From Jennifer Gillivan, President & CEO, IWK Foundation
February 3, 2026

 

Dear Women of the Maritimes,

In October, we wrote to you to share what we heard as part of the Women’s Health Survey.

Because you used your voice and shared your stories, this is now the largest survey on women’s health in the country — 27,317 of you across Nova Scotia, New Brunswick, and Prince Edward Island told us clearly and courageously what it has been like to move through a health system that too often does not see you, study you, or serve you well.

And we promised then that your voices would be heard.

This letter is about what comes next.

Today, the IWK Foundation is stepping forward to lead a conversation, and a movement, that is long overdue. This movement is not just about the Foundation. It is about women+ across the Maritimes and across Canada, and about whether we are willing to turn evidence and lived experience into real, lasting systemic change.

We are launching Women’s Health Equity Now —the WHEN Movement.

WHEN reflects a simple truth: women’s health cannot wait. It cannot be addressed quietly, incrementally, or someday. Equity requires urgency, leadership, and collective action, now.

This is a long-term commitment to changing how women’s health is understood, taught, researched, funded, and delivered. And it is built directly on what you told us.

Our hope is the community will rise alongside us as we support you and change women’s health. Today is how we can all support a movement together.

Based on your voices, our work is focused across five areas.

 

Learning About Women

You told us that too often your symptoms are misunderstood, your bodies under-explained, and your concerns dismissed. That is not about individual intent, it is about gaps in education.

Here’s what’s happening now:

    • Launch of The Fifth Wave podcast, bringing global women’s health experts into accessible conversations for women, clinicians, and communities.
       
    • Work with champions in medical education to expand women’s health training beyond today’s limited curriculum.
       
    • New partnerships to introduce women’s health education to middle school students, because system change starts early.

 

Research That Represents Women

You told us that you feel that women’s health conditions are under-researched and misunderstood. The data proves this and as a result the health gaps show up in delayed diagnoses and limited care options.

Here’s what’s happening now:

    • Investment in women’s health research through national collaborations with women’s hospital foundations across Canada.
       
    • Establishment of the Dr.
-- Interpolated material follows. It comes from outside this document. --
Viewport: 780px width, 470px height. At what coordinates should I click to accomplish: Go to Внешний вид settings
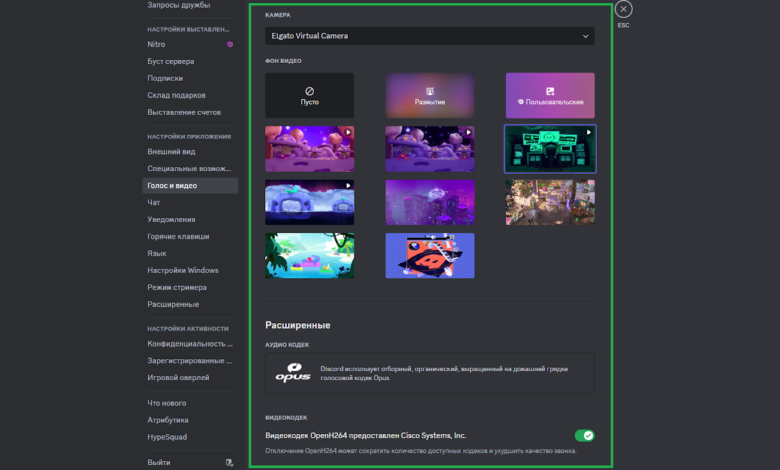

Oulton Accelerate Research Chair in Women+ Health to strengthen evidence and improve outcomes in our region.
       
    • Creation of a new Breast Health Data Centre to improve how data informs diagnosis and treatment.
       
    • Expanded research conversations to better reflect the lived experiences of Indigenous women, African Nova Scotian women, newcomer women, trans women, and underserved communities.
       
    • Early work toward a dedicated Women’s Health Research Institute to accelerate collaboration and impact.

 

Innovation Designed for Women

You told us that tools and technologies designed for women’s health often don’t exist or don’t reflect your realities.

Here’s what’s happening now:

    • Exploration of new ways to support women-led innovation in health tools, technologies, and models of care designed with women in mind.
       
    • Championing women entrepreneurs across the Maritimes who are reimagining innovations such as contraception, menstrual health, maternal care, menopause support, and wellness platforms.
       

Visible Leadership & Advocacy

One of the most powerful things you told us is many of you could not name a single institution or leader publicly and consistently championing women’s health. We heard that clearly.

Here’s what’s happening now:

    • Through the WHEN Movement, the IWK Foundation is stepping forward as a visible, public champion for women’s health.
       
    • Collaboration on national reports and blueprints calling for a coordinated women’s health strategy in Canada.
       
    • Proudly championing improved menopause support and normalizing women’s health conversations at work.
       
    • Convening leaders across government, healthcare, research, and the private sector to drive systemic change.
       

Care for Women — Where It Matters Most

Ultimately, all of this work comes together at the point of care.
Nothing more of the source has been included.